En solitario. 26.02.24.

Tú también lo has sentido en algún tiempo, estoy convencido. El muro que se va construyendo en el cielo hecho de nubes negras, la brisa fugaz como una noticia, el aire cargado de electricidad separando las cosas tras su cortina onírica. La calma tensa mientras las aves vuelan bajo, los árboles se mecen en campos de arbustos, el silencio solo espera el primer aviso del trueno para replegarse sobre sí mismo.
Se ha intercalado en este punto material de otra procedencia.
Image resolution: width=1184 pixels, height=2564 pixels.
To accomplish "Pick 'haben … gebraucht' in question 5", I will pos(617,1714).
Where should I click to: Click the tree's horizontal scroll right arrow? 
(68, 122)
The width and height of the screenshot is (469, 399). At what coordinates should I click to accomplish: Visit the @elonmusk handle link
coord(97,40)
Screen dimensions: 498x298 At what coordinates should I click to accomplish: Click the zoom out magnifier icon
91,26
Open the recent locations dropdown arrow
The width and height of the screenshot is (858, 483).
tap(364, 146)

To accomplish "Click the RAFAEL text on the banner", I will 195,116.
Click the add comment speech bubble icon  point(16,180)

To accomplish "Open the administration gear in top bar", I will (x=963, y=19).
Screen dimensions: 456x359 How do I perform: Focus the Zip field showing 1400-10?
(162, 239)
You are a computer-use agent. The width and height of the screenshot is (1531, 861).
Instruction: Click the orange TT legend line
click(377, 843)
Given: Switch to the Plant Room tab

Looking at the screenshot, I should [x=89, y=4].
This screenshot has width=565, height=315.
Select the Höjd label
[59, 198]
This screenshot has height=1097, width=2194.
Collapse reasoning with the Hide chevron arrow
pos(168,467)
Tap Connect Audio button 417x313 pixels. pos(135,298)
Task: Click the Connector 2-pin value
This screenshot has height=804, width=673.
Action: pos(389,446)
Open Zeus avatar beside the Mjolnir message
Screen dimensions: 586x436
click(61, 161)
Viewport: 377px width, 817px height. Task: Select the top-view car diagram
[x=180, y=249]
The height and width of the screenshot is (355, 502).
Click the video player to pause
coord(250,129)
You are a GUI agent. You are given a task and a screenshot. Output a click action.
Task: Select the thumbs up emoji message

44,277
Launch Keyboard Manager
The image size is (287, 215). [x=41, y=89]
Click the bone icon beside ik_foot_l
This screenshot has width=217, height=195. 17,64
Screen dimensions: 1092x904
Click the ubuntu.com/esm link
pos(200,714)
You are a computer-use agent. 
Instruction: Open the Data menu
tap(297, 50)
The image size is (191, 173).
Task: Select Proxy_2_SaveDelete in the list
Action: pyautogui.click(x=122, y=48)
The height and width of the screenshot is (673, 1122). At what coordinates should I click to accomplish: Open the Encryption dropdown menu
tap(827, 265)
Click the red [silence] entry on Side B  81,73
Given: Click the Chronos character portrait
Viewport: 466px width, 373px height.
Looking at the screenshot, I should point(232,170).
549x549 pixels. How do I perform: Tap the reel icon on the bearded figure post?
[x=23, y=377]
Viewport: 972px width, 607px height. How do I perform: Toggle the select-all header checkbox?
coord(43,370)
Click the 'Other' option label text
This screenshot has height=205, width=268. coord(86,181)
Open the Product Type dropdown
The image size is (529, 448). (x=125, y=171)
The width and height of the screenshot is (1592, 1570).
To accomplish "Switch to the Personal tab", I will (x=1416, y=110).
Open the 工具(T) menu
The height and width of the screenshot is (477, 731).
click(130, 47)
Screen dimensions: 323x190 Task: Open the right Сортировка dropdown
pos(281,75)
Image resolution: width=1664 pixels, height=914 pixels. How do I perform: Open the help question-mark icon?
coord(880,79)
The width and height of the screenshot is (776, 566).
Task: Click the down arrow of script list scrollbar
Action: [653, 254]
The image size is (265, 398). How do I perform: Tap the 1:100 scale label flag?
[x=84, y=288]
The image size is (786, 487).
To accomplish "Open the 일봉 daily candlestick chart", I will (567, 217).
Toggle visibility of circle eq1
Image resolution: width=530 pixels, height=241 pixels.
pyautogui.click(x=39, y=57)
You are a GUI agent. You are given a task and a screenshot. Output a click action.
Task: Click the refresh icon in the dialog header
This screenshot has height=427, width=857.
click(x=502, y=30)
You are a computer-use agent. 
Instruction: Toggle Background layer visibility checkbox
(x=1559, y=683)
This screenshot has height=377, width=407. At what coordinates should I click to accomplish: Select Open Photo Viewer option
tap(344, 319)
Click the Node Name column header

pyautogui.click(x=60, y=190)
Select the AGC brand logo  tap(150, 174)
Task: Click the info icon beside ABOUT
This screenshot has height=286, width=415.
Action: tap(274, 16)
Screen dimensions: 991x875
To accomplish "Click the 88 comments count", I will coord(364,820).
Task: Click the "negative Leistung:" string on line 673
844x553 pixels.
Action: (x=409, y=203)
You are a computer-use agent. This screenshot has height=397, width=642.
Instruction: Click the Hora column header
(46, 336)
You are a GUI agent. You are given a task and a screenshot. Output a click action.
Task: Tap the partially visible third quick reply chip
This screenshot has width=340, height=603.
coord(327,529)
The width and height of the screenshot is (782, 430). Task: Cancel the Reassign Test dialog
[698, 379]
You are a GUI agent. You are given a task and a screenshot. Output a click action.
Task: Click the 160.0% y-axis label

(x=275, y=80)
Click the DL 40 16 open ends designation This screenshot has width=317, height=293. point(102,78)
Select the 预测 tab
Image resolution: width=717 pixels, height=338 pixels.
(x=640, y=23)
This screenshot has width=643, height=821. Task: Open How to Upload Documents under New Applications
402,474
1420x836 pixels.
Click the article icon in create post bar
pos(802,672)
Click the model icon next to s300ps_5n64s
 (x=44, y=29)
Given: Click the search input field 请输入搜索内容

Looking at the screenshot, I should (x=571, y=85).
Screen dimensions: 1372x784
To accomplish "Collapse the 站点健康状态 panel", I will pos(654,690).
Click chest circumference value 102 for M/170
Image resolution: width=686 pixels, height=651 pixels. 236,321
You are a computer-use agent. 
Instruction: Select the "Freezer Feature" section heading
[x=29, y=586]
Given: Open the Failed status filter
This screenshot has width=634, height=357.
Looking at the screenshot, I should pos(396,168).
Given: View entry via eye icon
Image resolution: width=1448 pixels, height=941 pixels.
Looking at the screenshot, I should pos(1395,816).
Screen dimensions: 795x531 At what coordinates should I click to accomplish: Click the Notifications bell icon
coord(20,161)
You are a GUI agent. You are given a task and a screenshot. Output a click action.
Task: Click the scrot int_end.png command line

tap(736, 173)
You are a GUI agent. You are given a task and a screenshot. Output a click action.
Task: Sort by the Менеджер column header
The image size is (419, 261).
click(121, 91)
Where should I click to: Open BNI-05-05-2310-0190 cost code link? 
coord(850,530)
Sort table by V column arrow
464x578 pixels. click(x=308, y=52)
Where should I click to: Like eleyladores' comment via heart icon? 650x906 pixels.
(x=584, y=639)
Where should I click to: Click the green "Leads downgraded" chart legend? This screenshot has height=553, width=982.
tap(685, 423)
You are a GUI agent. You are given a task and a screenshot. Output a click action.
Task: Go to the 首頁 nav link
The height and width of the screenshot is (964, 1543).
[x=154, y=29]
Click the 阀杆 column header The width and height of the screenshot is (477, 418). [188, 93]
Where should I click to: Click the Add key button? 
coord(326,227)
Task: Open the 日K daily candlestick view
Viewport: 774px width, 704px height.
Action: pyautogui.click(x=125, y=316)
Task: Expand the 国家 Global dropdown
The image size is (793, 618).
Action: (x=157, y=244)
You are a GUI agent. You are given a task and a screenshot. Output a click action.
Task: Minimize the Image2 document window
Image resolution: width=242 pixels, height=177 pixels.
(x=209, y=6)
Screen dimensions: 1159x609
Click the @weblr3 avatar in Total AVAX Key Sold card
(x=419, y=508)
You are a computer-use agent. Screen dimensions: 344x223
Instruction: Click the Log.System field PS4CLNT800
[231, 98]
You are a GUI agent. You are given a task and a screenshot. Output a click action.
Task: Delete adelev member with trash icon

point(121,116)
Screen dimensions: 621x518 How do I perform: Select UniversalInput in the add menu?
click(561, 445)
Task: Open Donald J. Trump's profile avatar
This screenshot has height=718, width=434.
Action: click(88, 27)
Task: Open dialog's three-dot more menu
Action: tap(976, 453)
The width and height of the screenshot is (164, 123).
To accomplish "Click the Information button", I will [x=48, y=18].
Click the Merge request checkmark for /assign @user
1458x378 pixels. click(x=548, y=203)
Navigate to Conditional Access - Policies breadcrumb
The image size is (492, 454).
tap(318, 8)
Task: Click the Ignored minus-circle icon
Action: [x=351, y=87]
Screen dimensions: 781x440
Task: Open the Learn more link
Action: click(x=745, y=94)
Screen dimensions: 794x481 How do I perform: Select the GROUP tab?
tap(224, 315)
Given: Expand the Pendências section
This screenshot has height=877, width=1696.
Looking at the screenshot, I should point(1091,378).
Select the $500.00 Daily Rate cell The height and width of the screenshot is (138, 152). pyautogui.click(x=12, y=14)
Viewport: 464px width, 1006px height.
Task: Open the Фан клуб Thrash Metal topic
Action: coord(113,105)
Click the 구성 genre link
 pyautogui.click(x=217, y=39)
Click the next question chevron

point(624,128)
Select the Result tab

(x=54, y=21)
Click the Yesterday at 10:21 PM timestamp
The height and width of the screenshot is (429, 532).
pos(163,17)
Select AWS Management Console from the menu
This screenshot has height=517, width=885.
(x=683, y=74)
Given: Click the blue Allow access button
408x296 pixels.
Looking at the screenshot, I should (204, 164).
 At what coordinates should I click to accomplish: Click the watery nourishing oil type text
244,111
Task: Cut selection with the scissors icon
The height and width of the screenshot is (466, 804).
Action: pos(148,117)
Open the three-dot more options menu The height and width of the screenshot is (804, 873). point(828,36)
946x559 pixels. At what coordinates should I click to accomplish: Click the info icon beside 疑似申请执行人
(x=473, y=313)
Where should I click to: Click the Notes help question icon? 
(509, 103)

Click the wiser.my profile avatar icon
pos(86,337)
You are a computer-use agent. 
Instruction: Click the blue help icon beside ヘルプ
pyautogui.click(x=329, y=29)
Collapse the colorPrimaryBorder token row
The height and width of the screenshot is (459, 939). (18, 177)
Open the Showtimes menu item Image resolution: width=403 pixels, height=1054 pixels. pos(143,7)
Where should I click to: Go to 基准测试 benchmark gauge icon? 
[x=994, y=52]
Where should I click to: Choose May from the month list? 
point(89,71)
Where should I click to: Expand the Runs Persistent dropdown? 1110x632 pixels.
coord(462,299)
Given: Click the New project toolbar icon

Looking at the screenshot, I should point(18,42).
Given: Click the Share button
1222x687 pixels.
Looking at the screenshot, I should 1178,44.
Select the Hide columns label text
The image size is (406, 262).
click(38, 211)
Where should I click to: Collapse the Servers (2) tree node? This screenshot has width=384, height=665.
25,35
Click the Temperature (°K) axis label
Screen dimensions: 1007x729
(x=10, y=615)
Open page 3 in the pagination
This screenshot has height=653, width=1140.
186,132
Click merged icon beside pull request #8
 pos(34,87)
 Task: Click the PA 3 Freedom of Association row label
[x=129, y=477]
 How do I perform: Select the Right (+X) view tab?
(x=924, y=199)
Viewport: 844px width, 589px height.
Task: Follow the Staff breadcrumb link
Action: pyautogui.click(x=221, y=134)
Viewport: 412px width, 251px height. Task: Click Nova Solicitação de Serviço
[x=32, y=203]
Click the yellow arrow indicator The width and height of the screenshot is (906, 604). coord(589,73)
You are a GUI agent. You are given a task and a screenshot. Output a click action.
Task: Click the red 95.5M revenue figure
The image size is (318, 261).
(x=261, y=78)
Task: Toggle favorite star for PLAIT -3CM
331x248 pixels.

Me encantaba sentir esa presencia remota, antes de la furia de la tormenta. Anhelaba la llamada de esa fuerza, como si fuera una promesa y el ayer se borraría para dar paso a lo nuevo. Ese sería el momento de partir, de desenlazar la hilera de conveniencias, toda la madeja de relaciones con lo ya recorrido. Una oportunidad dorada de descansar sabiéndome otro.

Todos sentimos así, supongo. Todos nos sorprendemos de saber que los otros sienten y han aprendido a sufrir, que la existencia de los demás es ardua de aprender como un enigma. Y sin embargo nos esforzamos, aprendemos. Pero luego siempre hay un momento, una cumbre helada en la que es fácil resbalar y volver a replegarse uno. Llevo tiempo así, deshabitado, sintiendo que la lluvia fina que a veces me separaba de la realidad ha ganado consistencia y me rechaza. Trato de alcanzar la mano al otro lado, pero su corriente es más fuerte. 

La noche cae aquí y la ciudad tampoco es amable. Los neones lucen, las sombras pasan raudas, montones de basura se acumulan en los callejones. Hay un rumor que me envuelve aunque no quiera, y las ganas temibles de una tormenta, de una furia que destartale andamios y ruinas para saber lo que queda. Y después, caminar y no parar nunca. Ver sin recordar tanto, saber sin saber que se sabe, lograrlo sin saber cómo, llegar una mañana como otro cualquiera y verlo. Haber encontrado al fin el gran río y cruzarlo bajo al auspicio confuso de un deseo ancestral. No mirar atrás. Haberse ido.